§ Required action
Copy the lines below, beginning with the one that contains "[region] (819, 2200)" and continuing through the final line, exactly as written and with no other lines.

§ Record extracts
------------------------------------

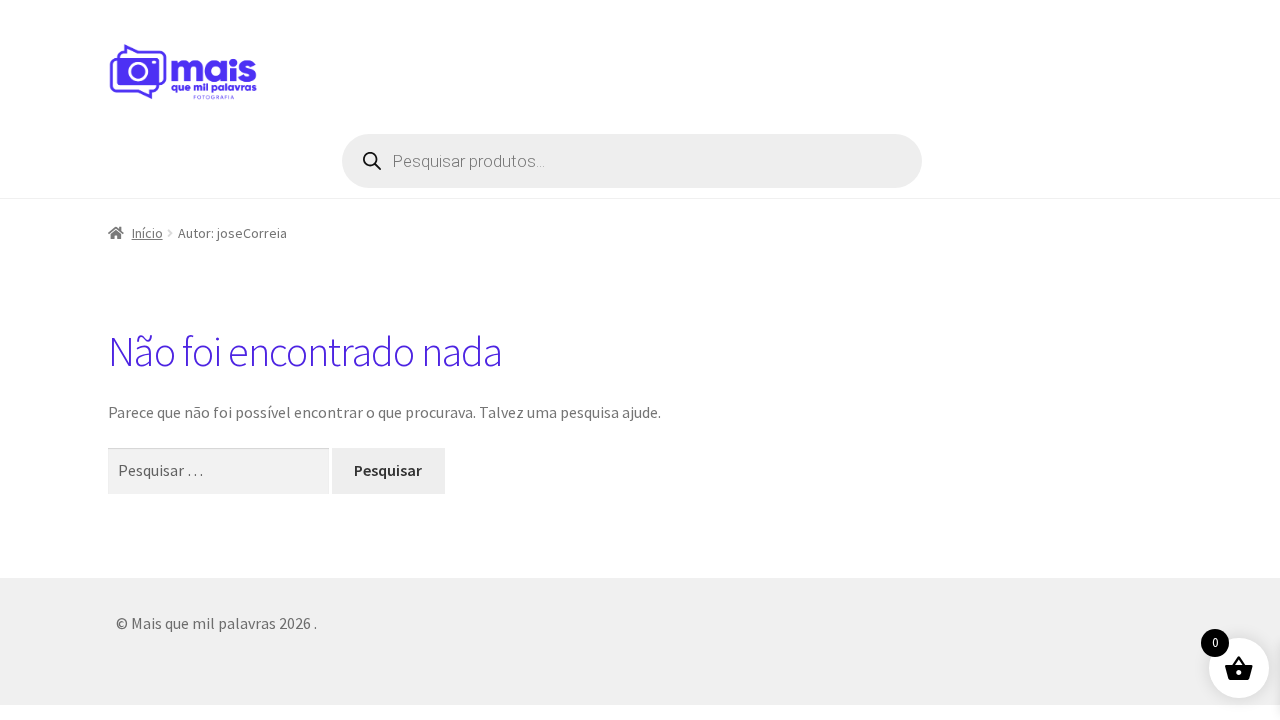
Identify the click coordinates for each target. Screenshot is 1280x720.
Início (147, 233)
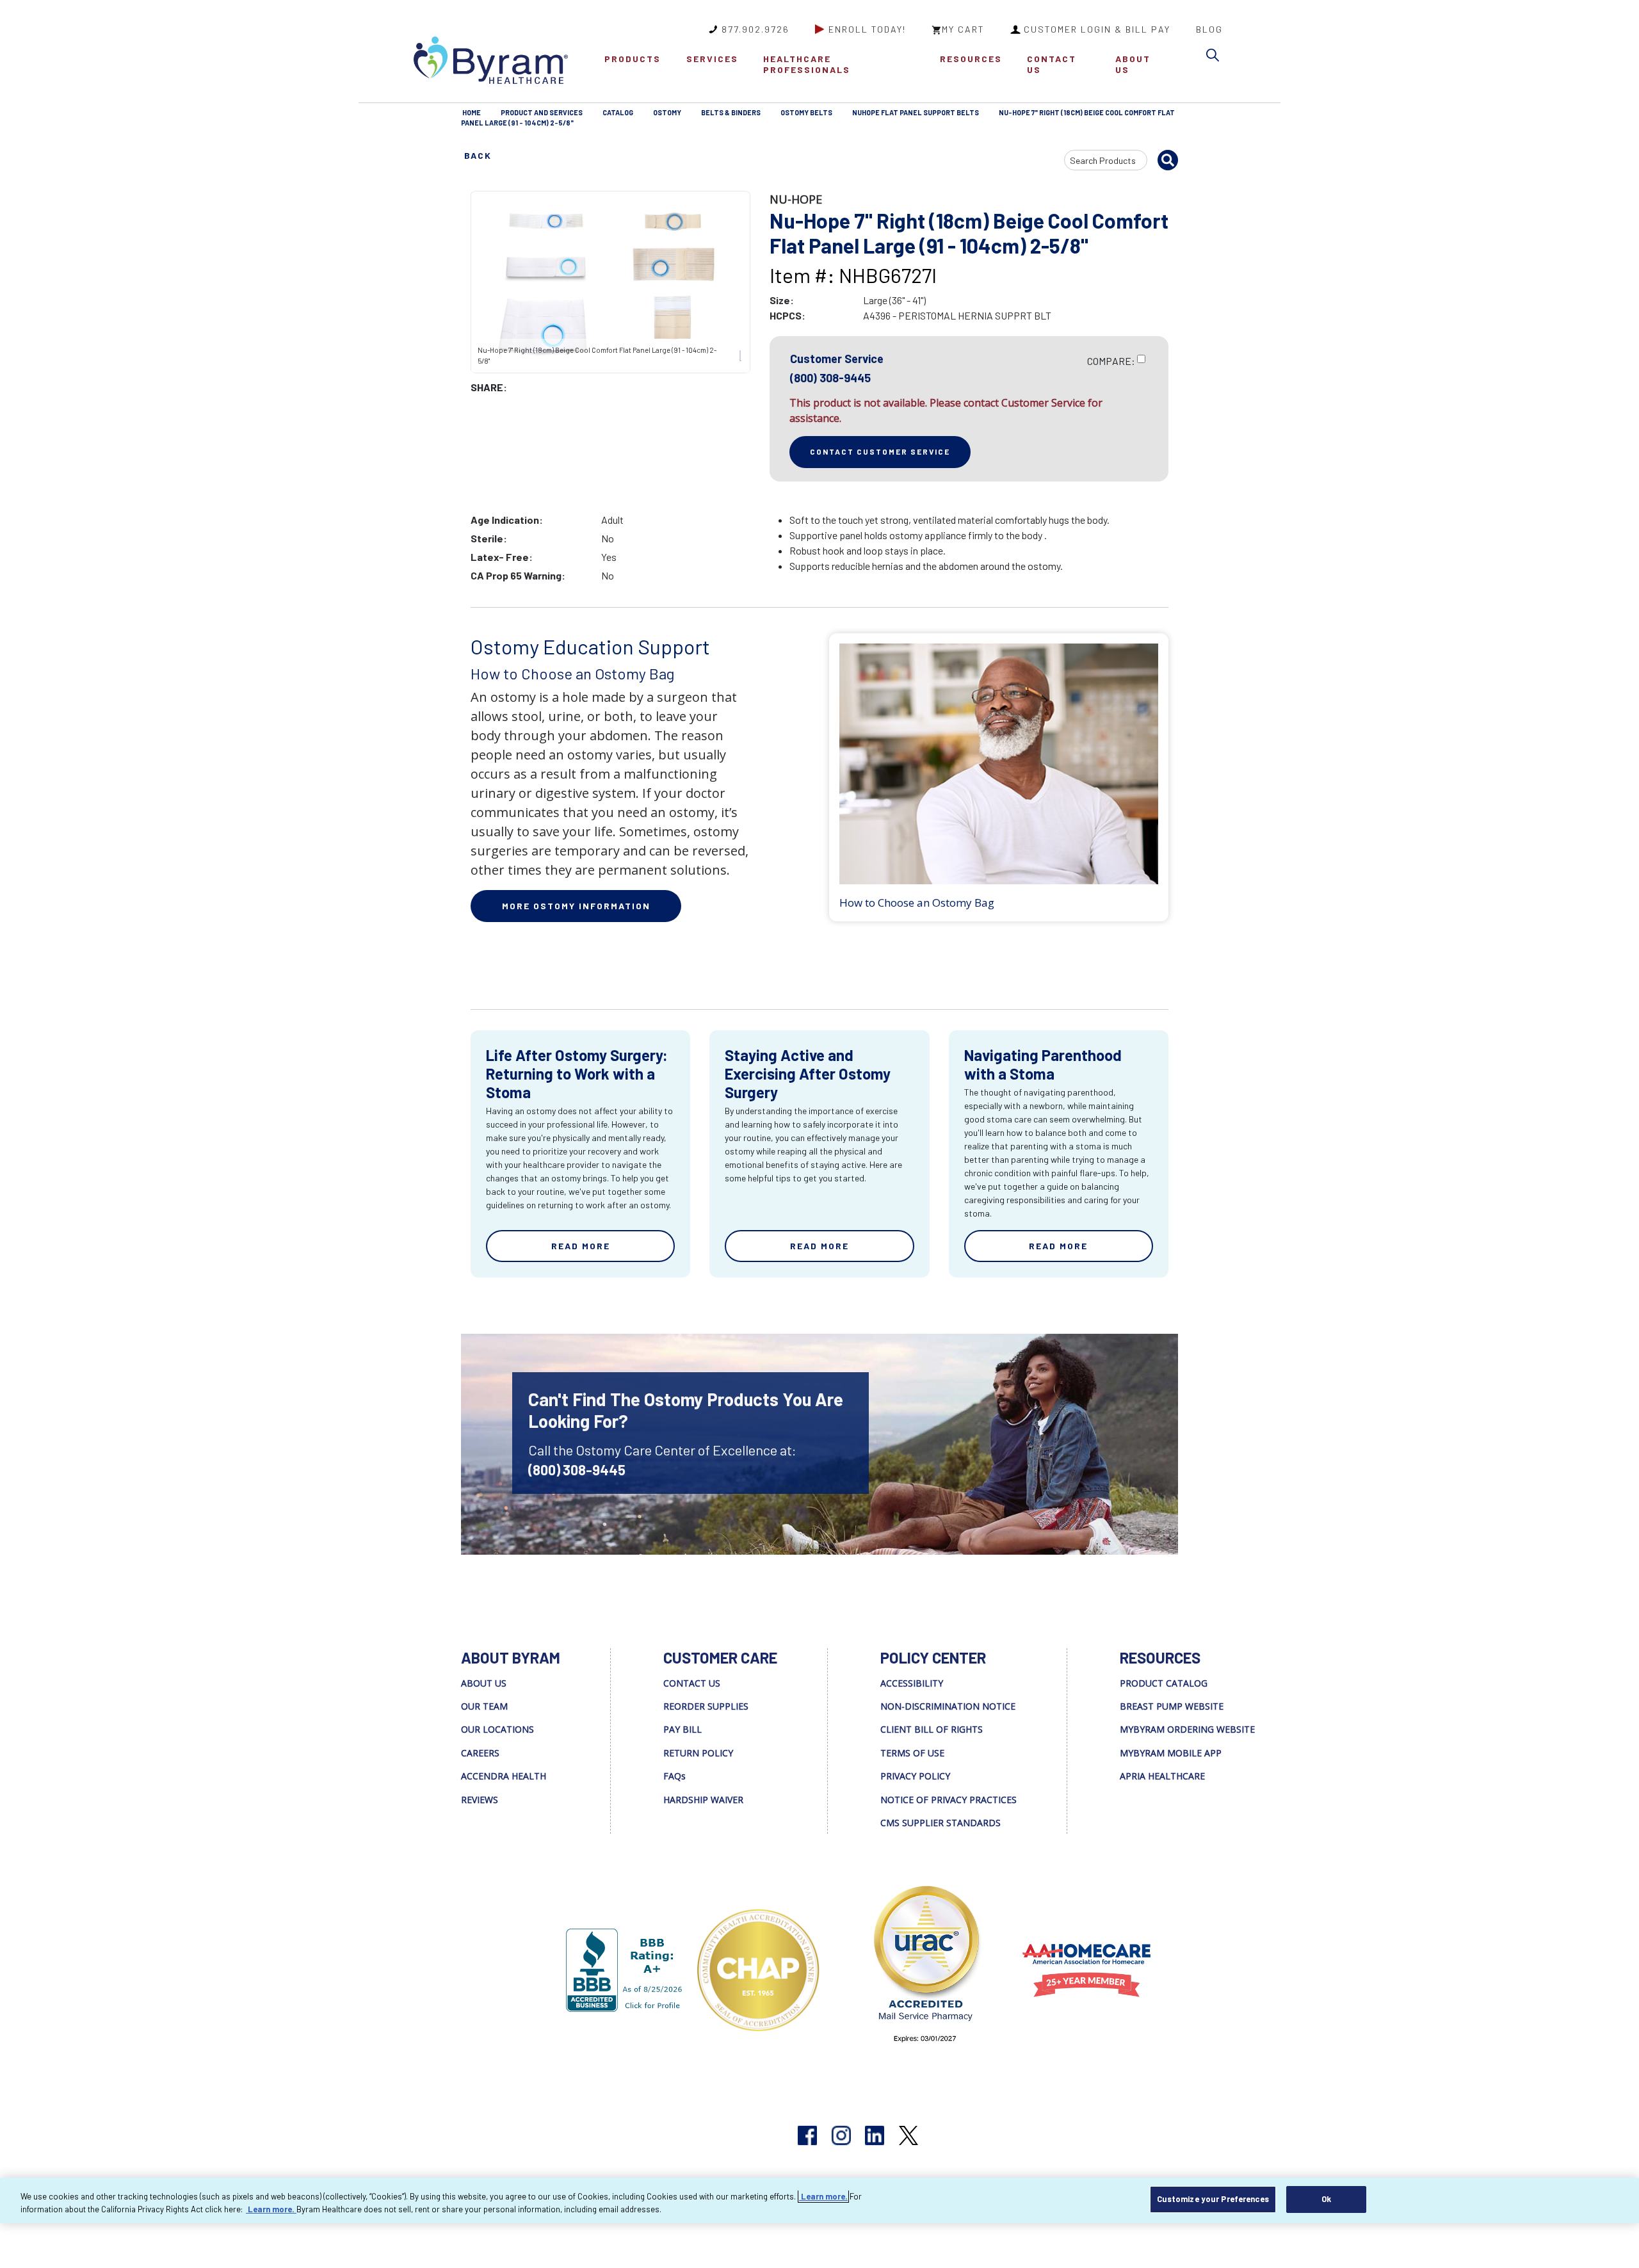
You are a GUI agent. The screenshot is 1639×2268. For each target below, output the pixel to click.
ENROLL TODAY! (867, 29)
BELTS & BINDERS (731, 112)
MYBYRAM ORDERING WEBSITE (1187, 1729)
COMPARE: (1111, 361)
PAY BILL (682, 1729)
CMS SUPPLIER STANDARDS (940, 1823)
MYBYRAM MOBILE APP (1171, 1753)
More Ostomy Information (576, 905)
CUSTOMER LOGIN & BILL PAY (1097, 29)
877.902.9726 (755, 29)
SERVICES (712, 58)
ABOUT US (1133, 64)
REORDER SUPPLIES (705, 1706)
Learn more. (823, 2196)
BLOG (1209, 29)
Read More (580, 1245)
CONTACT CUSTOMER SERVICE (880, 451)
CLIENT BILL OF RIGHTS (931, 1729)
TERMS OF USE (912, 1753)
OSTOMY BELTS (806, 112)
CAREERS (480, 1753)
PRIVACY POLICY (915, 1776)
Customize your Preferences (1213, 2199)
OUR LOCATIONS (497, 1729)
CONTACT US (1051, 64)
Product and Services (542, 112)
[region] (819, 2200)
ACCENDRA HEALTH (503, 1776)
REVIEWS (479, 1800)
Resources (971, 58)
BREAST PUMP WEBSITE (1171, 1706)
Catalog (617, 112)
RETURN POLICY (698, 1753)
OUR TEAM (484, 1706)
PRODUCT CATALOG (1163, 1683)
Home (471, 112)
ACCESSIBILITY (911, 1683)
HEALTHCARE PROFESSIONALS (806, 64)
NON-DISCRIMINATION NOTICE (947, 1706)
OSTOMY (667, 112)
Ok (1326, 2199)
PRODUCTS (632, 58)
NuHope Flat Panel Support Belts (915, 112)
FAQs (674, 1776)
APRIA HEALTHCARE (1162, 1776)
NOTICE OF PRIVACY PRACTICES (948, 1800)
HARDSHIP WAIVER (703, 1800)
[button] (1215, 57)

------------------------------------

§ Exercise answer
[region] (819, 2200)
ACCENDRA HEALTH (503, 1776)
REVIEWS (479, 1800)
Resources (971, 58)
BREAST PUMP WEBSITE (1171, 1706)
Catalog (617, 112)
RETURN POLICY (698, 1753)
OUR TEAM (484, 1706)
PRODUCT CATALOG (1163, 1683)
Home (471, 112)
ACCESSIBILITY (911, 1683)
HEALTHCARE PROFESSIONALS (806, 64)
NON-DISCRIMINATION NOTICE (947, 1706)
OSTOMY (667, 112)
Ok (1326, 2199)
PRODUCTS (632, 58)
NuHope Flat Panel Support Belts (915, 112)
FAQs (674, 1776)
APRIA HEALTHCARE (1162, 1776)
NOTICE OF PRIVACY PRACTICES (948, 1800)
HARDSHIP WAIVER (703, 1800)
[button] (1215, 57)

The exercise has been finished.